> About this task
Answer these about the personal security tips text:
(a) How long has the writer worked in a Systems Administrator role?
(b) What is named as the biggest reason for personal attack?
(c) Which groups are listed as behind bot net attacks?

> Text segment

TOP 5: Personal Security Tips

I have been working in a Systems Administrator role for over 10 years and I am asked constantly by home users and peers at work on how to secure infrastructure and how to monitor effectively. One of the biggest issues with securing infrastructure is to identify potential attack vectors and to run risk analysis scenarios. Unfortunately this also means understanding who is trying to attack you or your business and whats in it for them.

I would like to start of with securing your personal infrastructure, and later show how this ties in with securing your business. The biggest reason for personal attack is identity theft.  Let's face it, money is the biggest motivation for this industry. Building a bot-net or zombie network is another reason why evil doers want to have control over your system(s). They want your compute power and they need your bandwidth to launch DDOS attacks against services. The world we live in, these types of attacks are orchestrated by two distinct groups:

  1. Identity Theft ==> Organized crime syndicates , family and friends
  2. Bot net ==> Spammers, Hacktivists, Script kiddies and organized crime syndicates

Now that we have identified the two most common type of personal attacks, let's see what we can do to secure ourselves.  I should point out a couple of things before we get to the nitty gritty of things:

  1. Paranoia is good. The consensus among people like us is to keep an open mind but question everything.

> Source data
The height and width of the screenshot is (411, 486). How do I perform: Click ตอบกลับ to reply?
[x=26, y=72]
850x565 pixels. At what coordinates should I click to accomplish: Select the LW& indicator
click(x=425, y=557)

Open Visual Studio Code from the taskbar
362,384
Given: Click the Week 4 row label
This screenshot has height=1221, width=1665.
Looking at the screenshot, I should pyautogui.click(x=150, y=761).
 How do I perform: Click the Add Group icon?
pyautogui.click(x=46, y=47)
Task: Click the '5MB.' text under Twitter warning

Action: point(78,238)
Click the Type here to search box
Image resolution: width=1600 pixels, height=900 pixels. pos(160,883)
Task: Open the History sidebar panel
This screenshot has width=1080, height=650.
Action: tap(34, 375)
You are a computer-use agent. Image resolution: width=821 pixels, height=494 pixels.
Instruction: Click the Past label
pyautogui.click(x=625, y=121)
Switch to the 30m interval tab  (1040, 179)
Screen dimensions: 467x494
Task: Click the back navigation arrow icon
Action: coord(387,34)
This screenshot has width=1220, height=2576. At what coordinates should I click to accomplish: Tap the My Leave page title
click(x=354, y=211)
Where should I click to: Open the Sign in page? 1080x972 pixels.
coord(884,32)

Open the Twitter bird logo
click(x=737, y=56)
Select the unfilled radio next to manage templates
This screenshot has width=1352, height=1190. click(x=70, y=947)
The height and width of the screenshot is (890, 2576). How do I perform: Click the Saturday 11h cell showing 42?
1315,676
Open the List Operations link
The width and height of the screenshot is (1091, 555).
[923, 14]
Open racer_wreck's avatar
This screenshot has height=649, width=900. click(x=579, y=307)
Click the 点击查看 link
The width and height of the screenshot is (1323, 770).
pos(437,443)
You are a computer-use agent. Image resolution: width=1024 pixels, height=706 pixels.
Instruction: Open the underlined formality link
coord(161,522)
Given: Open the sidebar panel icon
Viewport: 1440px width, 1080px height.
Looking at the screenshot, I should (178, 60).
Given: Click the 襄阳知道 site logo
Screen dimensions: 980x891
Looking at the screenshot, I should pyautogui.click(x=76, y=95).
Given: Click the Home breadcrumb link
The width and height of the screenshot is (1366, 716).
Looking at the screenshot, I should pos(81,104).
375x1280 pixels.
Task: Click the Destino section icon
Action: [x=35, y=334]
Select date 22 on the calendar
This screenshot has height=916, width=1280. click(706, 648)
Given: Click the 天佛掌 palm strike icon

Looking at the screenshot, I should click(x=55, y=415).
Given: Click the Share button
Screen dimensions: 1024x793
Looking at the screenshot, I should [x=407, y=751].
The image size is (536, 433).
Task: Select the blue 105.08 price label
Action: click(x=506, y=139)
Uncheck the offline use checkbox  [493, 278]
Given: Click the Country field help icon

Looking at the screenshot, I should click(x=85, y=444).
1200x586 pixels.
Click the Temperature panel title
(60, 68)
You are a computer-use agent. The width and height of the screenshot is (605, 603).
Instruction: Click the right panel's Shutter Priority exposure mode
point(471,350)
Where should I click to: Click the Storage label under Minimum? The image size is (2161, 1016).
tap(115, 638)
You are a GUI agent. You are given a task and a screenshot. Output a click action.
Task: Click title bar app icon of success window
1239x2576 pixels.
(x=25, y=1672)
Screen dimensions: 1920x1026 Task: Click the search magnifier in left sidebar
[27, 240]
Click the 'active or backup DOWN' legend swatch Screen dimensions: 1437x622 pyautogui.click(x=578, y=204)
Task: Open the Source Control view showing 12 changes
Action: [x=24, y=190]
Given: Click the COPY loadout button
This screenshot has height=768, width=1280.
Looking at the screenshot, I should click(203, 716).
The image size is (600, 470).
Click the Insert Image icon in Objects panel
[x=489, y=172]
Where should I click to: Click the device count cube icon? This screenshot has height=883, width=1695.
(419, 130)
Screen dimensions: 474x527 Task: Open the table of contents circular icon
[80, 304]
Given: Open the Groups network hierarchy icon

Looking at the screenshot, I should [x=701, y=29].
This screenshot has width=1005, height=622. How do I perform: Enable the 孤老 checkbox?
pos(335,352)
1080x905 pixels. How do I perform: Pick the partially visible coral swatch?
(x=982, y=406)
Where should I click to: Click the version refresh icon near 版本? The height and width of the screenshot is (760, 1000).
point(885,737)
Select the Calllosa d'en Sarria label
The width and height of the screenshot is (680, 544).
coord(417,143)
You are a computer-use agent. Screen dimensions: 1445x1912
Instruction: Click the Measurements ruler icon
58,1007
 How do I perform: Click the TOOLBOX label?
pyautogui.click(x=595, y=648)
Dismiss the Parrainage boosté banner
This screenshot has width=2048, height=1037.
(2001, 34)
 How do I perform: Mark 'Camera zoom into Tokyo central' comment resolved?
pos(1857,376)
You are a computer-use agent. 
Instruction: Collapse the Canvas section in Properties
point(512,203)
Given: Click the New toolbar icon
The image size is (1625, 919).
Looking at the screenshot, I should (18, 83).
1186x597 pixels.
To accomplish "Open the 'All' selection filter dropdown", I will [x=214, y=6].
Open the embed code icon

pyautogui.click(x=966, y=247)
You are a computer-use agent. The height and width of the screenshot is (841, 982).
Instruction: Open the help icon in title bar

> Solution below
(a) Over 10 years.
(b) Identity theft.
(c) Spammers, hacktivists, script kiddies and organized crime syndicates.